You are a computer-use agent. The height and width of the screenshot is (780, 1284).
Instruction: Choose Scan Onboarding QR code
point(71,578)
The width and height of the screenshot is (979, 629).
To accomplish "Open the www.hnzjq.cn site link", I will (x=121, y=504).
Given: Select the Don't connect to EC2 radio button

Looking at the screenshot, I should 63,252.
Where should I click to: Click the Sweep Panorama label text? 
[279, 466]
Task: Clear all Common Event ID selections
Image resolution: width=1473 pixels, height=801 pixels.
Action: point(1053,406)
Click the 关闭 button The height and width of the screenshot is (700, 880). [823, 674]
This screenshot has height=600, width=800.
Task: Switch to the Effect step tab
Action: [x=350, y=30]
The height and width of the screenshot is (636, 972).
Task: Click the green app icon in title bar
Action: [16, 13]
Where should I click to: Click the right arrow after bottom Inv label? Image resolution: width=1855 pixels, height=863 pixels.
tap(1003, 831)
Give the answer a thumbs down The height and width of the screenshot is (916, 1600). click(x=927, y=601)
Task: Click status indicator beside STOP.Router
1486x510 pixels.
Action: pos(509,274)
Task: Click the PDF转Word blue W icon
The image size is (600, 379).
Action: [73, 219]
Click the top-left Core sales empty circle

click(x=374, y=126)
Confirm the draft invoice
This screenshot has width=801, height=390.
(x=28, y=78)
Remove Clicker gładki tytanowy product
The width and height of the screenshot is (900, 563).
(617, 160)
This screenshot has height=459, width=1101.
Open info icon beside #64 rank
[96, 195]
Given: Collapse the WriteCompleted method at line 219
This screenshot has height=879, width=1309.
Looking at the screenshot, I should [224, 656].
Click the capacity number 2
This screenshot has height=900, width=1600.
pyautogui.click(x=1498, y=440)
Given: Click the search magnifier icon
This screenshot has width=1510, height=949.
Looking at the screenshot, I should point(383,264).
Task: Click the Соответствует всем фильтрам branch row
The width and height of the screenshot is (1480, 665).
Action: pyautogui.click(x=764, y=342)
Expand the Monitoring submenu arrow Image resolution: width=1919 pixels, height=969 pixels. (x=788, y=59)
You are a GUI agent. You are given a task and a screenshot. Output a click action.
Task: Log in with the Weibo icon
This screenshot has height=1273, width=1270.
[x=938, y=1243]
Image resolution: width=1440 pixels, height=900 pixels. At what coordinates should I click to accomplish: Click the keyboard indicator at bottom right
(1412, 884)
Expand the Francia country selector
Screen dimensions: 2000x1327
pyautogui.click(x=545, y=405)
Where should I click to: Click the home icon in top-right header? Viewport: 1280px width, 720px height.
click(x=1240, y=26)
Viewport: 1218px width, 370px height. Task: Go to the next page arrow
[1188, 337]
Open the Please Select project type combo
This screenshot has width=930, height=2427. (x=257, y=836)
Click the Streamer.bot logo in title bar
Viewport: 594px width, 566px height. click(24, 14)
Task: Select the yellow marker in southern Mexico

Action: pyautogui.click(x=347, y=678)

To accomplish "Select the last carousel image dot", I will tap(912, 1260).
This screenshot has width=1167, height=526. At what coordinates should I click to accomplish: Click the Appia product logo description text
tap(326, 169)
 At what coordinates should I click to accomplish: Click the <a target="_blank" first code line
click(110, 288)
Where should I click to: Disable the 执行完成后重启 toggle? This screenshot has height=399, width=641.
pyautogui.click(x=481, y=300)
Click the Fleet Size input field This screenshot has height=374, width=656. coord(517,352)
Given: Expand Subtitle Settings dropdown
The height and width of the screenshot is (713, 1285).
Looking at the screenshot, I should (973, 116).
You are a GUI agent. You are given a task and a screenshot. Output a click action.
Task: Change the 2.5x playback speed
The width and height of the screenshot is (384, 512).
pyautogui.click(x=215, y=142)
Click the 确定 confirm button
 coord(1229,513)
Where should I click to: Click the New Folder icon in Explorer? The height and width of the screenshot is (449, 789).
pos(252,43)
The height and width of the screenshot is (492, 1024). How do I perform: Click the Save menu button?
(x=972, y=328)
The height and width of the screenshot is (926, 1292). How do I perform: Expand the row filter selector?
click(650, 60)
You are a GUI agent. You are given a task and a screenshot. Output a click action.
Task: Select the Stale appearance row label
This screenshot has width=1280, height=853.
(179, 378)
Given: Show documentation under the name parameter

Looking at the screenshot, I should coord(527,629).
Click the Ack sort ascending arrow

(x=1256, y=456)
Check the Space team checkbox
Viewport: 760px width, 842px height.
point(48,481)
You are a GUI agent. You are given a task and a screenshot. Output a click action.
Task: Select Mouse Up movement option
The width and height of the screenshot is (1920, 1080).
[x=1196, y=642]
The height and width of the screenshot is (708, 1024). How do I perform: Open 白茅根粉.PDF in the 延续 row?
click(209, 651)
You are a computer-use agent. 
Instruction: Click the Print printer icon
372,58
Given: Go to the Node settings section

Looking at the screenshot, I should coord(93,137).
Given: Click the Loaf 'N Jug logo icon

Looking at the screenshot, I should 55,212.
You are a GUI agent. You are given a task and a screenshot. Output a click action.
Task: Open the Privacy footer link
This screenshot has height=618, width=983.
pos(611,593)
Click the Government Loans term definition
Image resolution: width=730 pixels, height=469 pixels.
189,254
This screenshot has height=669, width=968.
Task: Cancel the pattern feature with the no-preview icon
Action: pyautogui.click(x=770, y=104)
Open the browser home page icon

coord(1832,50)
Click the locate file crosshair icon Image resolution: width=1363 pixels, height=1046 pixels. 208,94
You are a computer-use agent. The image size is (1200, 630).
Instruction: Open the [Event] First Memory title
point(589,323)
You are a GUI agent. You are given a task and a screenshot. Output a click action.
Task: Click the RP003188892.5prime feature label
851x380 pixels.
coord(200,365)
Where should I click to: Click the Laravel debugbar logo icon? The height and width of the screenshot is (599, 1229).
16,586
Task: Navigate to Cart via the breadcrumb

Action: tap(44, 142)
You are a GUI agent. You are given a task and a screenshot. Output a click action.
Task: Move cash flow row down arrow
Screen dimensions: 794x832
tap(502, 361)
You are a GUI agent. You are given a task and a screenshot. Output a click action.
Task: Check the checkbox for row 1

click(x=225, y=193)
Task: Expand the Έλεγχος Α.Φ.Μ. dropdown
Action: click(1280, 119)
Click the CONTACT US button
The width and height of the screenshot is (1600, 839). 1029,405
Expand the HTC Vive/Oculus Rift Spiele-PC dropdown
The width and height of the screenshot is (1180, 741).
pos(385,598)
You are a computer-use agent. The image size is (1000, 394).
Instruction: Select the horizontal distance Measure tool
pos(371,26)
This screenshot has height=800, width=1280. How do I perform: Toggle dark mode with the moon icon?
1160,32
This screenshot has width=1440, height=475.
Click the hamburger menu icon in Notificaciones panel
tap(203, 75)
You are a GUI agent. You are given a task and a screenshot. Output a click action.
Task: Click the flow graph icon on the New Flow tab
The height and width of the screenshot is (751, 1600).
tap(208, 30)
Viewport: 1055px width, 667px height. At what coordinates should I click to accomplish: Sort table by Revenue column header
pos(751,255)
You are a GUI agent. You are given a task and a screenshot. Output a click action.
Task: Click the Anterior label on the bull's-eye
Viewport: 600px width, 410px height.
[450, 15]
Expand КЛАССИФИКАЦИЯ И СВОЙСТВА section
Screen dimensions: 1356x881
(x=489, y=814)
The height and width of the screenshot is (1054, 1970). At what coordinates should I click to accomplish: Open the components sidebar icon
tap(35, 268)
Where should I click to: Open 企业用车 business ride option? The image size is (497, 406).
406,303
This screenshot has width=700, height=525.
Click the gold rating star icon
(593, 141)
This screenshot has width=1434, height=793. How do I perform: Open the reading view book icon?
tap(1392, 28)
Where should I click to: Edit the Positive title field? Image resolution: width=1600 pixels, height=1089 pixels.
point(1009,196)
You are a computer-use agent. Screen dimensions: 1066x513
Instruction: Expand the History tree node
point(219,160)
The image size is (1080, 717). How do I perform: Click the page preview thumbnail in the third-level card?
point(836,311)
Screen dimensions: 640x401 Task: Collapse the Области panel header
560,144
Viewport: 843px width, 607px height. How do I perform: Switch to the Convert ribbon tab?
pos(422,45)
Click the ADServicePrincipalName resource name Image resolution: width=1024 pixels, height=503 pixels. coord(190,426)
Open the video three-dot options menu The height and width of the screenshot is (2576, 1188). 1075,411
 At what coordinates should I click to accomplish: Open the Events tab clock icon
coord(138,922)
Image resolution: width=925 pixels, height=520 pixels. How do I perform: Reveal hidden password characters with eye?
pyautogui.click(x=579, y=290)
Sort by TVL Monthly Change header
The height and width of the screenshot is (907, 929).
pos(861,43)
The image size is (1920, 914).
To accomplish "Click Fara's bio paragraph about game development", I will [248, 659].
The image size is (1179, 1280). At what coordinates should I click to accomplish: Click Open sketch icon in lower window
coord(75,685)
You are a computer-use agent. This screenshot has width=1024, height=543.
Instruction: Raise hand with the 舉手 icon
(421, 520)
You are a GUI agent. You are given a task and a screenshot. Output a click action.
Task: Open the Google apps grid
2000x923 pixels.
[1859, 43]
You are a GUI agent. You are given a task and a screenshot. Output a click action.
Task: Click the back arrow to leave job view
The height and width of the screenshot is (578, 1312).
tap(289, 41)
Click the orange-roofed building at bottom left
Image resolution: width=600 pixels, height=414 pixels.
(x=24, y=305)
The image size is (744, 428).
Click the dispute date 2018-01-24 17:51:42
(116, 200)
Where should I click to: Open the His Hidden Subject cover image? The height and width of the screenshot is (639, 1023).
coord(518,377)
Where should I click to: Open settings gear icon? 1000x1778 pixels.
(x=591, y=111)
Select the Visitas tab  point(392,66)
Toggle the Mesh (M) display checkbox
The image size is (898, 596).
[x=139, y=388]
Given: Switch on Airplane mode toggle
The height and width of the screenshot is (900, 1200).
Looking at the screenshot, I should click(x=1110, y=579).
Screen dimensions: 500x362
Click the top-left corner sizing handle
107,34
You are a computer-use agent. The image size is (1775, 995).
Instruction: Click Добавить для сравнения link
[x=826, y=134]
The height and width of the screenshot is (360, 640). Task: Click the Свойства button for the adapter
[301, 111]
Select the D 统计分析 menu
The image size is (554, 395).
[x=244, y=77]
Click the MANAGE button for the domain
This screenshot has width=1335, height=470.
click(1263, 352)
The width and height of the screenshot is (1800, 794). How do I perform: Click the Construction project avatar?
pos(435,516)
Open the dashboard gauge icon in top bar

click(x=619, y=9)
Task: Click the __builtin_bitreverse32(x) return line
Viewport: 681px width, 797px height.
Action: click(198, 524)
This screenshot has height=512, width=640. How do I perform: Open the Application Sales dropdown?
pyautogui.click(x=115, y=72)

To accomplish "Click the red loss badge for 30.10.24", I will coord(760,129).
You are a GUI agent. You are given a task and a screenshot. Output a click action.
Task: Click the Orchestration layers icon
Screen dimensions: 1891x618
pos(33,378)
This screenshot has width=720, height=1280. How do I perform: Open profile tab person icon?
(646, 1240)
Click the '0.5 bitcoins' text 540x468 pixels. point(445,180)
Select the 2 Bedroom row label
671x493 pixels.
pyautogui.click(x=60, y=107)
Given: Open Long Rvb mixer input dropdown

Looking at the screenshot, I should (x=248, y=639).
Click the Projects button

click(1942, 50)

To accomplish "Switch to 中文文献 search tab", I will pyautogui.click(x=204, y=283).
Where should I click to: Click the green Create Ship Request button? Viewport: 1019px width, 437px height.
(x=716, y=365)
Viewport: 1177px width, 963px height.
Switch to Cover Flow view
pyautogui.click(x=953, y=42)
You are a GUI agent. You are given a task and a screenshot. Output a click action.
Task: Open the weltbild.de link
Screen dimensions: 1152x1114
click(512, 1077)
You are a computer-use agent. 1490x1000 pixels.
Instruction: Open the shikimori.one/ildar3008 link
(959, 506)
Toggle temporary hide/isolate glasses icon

______________________________

WHAT TO PRODUCE:
In the material above, locate the line containing "Instruction: Expand the History tree node" and the line containing "Sort by TVL Monthly Change header". Transcribe exactly those two lines and every line between them, and nothing more.

YOUR RESPONSE:
Instruction: Expand the History tree node
point(219,160)
The image size is (1080, 717). How do I perform: Click the page preview thumbnail in the third-level card?
point(836,311)
Screen dimensions: 640x401 Task: Collapse the Области panel header
560,144
Viewport: 843px width, 607px height. How do I perform: Switch to the Convert ribbon tab?
pos(422,45)
Click the ADServicePrincipalName resource name Image resolution: width=1024 pixels, height=503 pixels. coord(190,426)
Open the video three-dot options menu The height and width of the screenshot is (2576, 1188). 1075,411
 At what coordinates should I click to accomplish: Open the Events tab clock icon
coord(138,922)
Image resolution: width=925 pixels, height=520 pixels. How do I perform: Reveal hidden password characters with eye?
pyautogui.click(x=579, y=290)
Sort by TVL Monthly Change header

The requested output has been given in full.